Saudi Arabia’s top Islamic cleric has called on parents not to let their little daughters dance in front of men as the Gulf Kingdom’s religious police threatened to punish those responsible for allowing little girls to dance during a local festival.
A film showing a group of little Saudi girls dancing on stage in front of men during the annual ‘Spring festival’ in the central town of Buraidah on Friday triggered criticism by many scholars and viewers after it went viral on social networks and local newspapers.
“Don’t teach your little daughters dancing and allow them to dance in front of men. This spoils their life, childhood and dignity,” the Mufti Sheikh Abdul Aziz bin Abdullah Al Shaikh said on the Saudi ‘Al Majd’ TV channel.
Al Shaikh was responding to a complaint by a Saudi viewer about recurrent TV scenes showing little girls dancing at home and in public places in front of men.

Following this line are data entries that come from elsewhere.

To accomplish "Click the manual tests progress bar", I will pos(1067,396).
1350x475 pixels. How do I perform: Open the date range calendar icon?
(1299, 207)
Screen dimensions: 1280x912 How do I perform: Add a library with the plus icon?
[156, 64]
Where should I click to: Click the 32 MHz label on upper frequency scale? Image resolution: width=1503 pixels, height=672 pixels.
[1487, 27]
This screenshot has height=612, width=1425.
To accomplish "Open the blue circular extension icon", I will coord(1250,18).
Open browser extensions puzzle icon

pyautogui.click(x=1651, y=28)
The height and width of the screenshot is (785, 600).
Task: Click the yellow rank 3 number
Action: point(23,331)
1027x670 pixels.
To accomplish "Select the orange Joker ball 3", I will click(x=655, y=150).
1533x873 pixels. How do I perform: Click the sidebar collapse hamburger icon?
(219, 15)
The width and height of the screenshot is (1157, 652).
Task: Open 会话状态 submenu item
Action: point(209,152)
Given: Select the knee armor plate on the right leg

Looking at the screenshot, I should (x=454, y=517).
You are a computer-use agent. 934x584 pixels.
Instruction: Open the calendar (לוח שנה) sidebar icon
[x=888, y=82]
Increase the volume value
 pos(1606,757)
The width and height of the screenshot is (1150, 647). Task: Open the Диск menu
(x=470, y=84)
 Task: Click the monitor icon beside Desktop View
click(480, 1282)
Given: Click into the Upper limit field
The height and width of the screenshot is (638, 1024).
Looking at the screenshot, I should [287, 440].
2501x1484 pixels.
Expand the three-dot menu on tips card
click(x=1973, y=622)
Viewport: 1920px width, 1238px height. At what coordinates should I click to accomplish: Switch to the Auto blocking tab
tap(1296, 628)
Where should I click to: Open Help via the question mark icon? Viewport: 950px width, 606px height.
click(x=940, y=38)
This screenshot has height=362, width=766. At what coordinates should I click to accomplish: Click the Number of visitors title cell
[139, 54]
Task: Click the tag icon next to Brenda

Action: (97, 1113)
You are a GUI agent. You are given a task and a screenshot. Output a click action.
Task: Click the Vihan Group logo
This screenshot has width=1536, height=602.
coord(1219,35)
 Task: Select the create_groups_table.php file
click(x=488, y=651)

“Teaching your children dancing is a mistake and crime. This is not right. I urge you to bring your children on good deeds and benevolence because in the country of Islam (Saudi Arabia), we must respect our religion.”
Newspapers later quoted officials in the conservative Kingdom’s religious police as warning they would take measures against those responsible for Friday’s event.
‘Ajel’ Arabic language daily said the Commission for the Promotion of Virtue and Prevention of Vice issued the warning although its representatives were present at the ceremony on Friday, adding that they were apparently furious after a wave of angry remarks by scholars and viewers of the film.
“We will punish all those responsible for allowing the girls to dance on stage. We have also received assurances from the festival’s organisers that it was a mistake that would not be repeated,” Commission spokesman Abdullah Al Mansour said.
In another reaction, the town council denounced the incident and warned the organisers against repeating such acts.
“These acts contravene the Islamic Sharia and the social system in the Kingdom. We do not accept such behavior by anyone,” council chairman Mansour Al Arfaj said.
“This is a big mistake on the part of the festival’s organisers, who must ensure it will not be repeated. They must also punish those who are directly responsible for this.”